== Segment start ==

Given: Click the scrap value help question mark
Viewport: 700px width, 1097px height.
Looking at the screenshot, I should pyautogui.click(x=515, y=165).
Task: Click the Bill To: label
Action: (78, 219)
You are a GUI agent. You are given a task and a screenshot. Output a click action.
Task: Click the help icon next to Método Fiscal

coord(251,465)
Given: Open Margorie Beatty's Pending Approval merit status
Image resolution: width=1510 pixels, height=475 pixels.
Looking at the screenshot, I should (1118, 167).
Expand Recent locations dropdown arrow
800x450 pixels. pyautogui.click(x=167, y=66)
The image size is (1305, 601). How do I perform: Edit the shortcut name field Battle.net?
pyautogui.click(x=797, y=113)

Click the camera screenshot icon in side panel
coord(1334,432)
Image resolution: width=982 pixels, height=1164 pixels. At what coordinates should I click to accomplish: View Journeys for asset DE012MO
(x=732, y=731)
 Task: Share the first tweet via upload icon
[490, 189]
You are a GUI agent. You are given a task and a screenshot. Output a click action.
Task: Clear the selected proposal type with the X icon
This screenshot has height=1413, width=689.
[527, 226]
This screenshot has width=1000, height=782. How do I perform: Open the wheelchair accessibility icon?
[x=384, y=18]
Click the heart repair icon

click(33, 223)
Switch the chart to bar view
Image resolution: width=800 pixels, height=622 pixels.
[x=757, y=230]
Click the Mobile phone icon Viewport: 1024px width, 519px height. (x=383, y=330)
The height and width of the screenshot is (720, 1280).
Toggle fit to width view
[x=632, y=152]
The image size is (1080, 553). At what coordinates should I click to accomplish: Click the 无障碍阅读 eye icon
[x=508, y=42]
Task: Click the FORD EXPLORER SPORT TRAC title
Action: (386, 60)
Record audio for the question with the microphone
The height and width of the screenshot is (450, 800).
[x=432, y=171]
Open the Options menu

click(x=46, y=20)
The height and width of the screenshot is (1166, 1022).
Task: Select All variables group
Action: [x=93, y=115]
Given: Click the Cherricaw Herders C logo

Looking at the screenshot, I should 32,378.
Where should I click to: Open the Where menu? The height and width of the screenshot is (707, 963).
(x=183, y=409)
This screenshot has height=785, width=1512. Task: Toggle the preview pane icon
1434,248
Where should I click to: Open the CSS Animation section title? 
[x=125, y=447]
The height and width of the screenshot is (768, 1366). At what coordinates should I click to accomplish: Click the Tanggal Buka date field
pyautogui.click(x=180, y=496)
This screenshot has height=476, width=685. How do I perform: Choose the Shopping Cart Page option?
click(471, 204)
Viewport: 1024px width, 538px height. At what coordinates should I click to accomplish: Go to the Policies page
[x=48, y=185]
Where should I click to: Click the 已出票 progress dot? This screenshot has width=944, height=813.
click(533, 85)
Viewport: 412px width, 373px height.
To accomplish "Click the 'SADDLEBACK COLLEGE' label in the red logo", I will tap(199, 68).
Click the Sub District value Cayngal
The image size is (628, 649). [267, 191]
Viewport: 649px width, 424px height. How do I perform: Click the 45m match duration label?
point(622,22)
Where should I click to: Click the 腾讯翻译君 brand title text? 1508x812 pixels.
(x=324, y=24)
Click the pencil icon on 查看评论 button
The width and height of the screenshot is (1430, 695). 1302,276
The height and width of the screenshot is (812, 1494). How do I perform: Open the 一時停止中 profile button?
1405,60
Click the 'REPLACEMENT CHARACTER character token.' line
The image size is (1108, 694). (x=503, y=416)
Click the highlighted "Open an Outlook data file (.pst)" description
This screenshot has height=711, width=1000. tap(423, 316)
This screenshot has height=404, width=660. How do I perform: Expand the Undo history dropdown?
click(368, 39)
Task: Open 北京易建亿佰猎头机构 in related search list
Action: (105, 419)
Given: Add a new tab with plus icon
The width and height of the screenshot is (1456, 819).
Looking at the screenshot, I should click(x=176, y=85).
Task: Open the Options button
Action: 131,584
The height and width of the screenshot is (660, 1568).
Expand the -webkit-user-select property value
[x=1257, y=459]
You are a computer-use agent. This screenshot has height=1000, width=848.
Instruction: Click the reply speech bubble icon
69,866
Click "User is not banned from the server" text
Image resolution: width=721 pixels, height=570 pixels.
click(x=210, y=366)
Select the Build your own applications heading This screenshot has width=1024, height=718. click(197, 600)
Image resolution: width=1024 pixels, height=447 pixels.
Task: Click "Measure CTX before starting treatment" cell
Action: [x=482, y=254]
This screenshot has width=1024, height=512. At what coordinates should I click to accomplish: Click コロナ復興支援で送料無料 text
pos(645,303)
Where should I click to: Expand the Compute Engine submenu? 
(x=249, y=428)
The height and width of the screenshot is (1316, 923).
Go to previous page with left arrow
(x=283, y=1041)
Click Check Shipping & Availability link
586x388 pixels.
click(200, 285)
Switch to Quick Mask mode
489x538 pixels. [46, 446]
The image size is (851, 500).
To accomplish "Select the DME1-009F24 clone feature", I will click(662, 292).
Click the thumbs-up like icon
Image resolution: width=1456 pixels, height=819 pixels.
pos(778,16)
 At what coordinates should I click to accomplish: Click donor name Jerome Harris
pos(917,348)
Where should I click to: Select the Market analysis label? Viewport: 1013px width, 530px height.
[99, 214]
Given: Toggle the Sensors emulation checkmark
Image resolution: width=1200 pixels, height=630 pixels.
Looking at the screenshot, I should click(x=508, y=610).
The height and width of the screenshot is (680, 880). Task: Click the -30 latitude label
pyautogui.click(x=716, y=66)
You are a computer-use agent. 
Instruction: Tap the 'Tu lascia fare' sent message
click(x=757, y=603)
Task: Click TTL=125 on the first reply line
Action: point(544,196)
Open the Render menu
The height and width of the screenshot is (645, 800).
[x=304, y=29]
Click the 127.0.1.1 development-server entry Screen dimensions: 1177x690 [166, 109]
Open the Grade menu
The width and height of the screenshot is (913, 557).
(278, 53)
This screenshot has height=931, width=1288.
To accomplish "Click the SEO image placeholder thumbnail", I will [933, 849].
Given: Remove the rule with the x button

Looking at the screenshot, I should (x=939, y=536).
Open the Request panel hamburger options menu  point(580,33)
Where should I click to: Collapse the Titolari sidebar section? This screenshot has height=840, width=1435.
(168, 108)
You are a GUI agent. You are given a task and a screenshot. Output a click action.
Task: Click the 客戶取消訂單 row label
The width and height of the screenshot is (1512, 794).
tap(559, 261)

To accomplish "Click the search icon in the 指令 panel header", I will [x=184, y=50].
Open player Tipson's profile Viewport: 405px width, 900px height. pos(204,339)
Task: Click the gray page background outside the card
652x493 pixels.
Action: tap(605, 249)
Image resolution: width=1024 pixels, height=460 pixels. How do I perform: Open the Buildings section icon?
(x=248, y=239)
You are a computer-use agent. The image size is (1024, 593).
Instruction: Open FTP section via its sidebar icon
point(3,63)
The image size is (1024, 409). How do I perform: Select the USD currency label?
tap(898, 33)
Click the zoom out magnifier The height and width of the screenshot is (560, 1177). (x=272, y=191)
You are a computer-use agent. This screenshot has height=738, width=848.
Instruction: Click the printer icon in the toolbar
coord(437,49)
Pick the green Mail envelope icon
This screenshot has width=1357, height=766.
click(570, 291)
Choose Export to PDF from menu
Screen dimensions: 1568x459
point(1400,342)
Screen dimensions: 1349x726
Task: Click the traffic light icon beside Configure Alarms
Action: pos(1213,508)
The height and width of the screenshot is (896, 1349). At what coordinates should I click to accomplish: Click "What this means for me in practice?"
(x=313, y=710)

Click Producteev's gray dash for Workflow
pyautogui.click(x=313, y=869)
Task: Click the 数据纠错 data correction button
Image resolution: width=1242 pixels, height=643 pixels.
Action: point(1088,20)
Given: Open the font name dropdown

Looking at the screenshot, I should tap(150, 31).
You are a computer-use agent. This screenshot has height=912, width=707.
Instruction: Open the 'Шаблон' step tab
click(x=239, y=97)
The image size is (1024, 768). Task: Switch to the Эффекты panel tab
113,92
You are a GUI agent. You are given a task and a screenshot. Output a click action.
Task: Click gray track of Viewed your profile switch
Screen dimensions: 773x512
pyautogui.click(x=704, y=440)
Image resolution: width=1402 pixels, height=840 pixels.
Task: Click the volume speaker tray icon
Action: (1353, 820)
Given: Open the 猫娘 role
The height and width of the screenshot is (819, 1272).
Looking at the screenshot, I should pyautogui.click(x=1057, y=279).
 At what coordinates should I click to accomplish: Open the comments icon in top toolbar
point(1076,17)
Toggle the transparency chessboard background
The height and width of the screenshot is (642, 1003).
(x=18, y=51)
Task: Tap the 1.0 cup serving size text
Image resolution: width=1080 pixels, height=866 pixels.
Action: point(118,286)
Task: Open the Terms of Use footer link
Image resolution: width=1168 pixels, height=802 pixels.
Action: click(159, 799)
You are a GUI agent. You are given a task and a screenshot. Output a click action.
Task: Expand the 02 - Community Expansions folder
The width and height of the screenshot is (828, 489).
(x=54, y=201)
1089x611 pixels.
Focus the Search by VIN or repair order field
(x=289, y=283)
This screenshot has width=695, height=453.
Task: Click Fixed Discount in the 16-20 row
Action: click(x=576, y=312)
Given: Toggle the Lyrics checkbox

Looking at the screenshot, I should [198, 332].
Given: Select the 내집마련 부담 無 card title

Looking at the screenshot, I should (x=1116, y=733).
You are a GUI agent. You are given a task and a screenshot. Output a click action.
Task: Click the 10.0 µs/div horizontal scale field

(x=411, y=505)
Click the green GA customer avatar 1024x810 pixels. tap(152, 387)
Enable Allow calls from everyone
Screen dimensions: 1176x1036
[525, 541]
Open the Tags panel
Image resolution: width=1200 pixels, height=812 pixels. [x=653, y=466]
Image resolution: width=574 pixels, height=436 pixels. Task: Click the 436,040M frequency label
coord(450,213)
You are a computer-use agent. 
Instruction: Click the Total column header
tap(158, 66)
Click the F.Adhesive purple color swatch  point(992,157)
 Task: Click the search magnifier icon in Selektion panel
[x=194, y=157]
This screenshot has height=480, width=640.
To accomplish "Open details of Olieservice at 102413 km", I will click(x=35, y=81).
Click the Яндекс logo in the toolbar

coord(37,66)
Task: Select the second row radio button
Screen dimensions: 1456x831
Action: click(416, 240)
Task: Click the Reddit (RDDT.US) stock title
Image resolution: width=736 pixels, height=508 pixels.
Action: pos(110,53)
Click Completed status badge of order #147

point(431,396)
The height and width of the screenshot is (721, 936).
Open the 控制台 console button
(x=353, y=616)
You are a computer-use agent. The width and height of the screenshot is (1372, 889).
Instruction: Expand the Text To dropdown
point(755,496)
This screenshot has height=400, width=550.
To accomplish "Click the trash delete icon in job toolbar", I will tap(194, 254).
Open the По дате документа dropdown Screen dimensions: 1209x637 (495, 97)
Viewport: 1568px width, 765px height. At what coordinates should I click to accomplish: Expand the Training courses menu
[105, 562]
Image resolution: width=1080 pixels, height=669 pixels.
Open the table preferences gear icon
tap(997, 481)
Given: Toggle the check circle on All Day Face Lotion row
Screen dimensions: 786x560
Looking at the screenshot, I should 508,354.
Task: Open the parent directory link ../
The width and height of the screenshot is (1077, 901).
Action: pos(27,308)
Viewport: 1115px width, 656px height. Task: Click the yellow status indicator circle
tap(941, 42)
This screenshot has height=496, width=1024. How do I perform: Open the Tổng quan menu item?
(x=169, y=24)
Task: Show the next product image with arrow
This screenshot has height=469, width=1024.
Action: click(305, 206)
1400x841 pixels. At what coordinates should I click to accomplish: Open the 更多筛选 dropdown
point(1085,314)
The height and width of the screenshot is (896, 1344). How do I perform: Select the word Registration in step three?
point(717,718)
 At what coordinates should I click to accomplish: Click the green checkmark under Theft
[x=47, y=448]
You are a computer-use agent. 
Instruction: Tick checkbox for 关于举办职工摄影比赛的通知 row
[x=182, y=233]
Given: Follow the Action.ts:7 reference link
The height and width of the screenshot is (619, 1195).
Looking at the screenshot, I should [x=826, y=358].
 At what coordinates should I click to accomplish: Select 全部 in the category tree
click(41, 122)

== Segment end ==

* ACTIVITY *
Please count up the lines above that include the string "server" and respond with the total alone.

* OUTPUT *
2